EXCERPT TO READ:

begin

Mott the Hoople
Sweet Jane
The main reason, which I feel is obvious, is that the Republican party has been co-opted by far right conservatives. So what is wrong with that, I here you ask? Well it's because time and again right wing conservatives have proven both incapable and incompetent at governing.
The last few years it has actually been quite funny listening to the talking right wing heads, on right wing media, trying to salvage the disaster that was conservative rule under the Bush administration and Republican lead congress during his administration, by blaming right wing politicians from not adhering to right wing convictions. You hear the libertarian wing of the conservative coalition piss and moan that under Republican control that government has not shrunk, as conservatives proscribe, but that it has grown. You hear conservatives bemoan that Republican outsiders, in DC, have become... well... insiders. You hear the ideologues complain about the Republican caring and feeding of the K Street Beast. Teabaggers complaining about increased government involvement in our lives and the Paleocons who blame the Neocons for the debacle that is Iraq.
My question for them is "What the hell did you expect?"
These complaints from the modern conservative movement are indicative of how truely desperate the conservative movement has become. That is, in order to save the movement a conservative President, whose administration was a failure, and the even more conservative Republican members of congress whom enabled him, must be repudiated by the right in order for "Genuine Conservatism" to survive. The point of these conservative talking heads is that the failures of Bush and his Republican congressional allies is that they borrowed the big government and foreign policy idealism from the left. That by the standards of the modern conservative movement the ideals of Woodrow Wilson and John Maynard Keynes have always been flawed and that George W. Bush and Tom DeLay only proved it once again (Irony intended). It is this irrational rational which also explains the rise of the Teabagger conservative movement and their darling Sarah Palin.

end

DATASET ENTRIES:
begin

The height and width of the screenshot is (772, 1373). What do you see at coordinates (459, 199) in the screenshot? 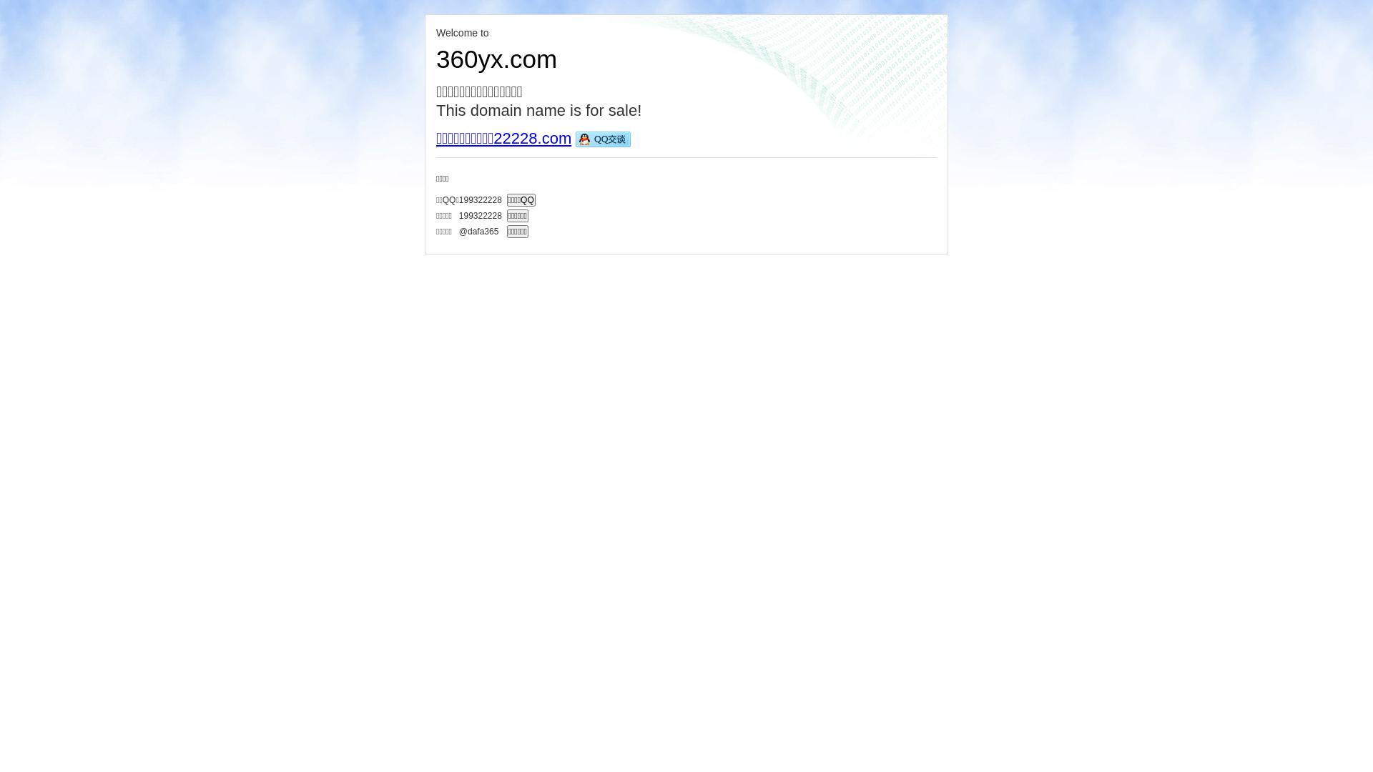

end
begin

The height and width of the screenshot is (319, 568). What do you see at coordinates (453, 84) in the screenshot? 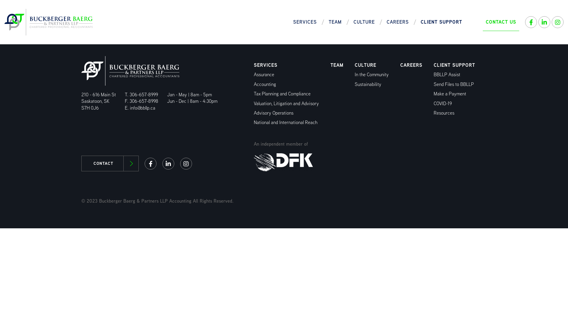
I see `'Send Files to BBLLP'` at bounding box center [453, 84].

end
begin

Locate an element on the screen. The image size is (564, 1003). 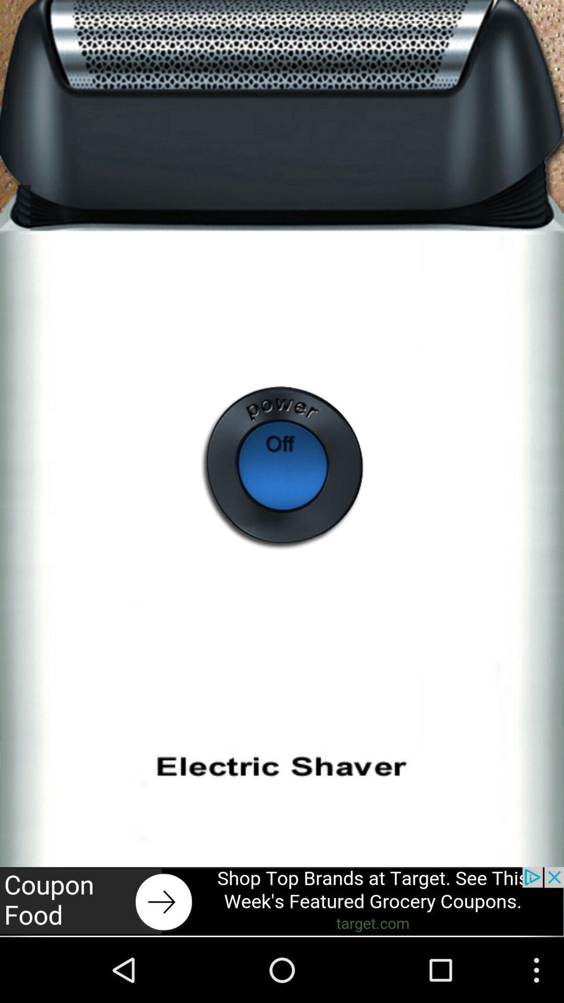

end

PROBLEMS AND TASKS:
(1) In the commentary on the Republican party, copy the part that opens with the words containing "The last few" and closes with "that is Iraq.".
(2) Name every individual person mentioned in the commentary on the Republican party.
(3) Please continue the commentary on the Republican party, starting right after its last sentence.

ANSWERS TO THE EXERCISES:
(1)
The last few years it has actually been quite funny listening to the talking right wing heads, on right wing media, trying to salvage the disaster that was conservative rule under the Bush administration and Republican lead congress during his administration, by blaming right wing politicians from not adhering to right wing convictions. You hear the libertarian wing of the conservative coalition piss and moan that under Republican control that government has not shrunk, as conservatives proscribe, but that it has grown. You hear conservatives bemoan that Republican outsiders, in DC, have become... well... insiders. You hear the ideologues complain about the Republican caring and feeding of the K Street Beast. Teabaggers complaining about increased government involvement in our lives and the Paleocons who blame the Neocons for the debacle that is Iraq.

(2)
George W. Bush
Woodrow Wilson
John Maynard Keynes
Tom DeLay
Sarah Palin

(3)
Conservatives now have done a pretty good job of bullshitting themselves as to the truth of these claims but a time comes when one has to come to the conclusion that if the political leaders of a political party consistently depart in disastrous ways with that party's underlying political ideology there comes a point where one must stop blaming the political leaders but must start questioning the political ideology. That time has certainly come with the modern conservative movement.
The modern conservative movement is first and foremost about shrinking the size and reach of the federal government. This mission, to be clear, is an ideological one. It does not emerge out of any attempt to resolve any real world problems, such as, managing deficits, defending our nation, finding revenue to pay for entitlement programs, repairing our crumbling infrastructure, providing adequate access to health care, etc,.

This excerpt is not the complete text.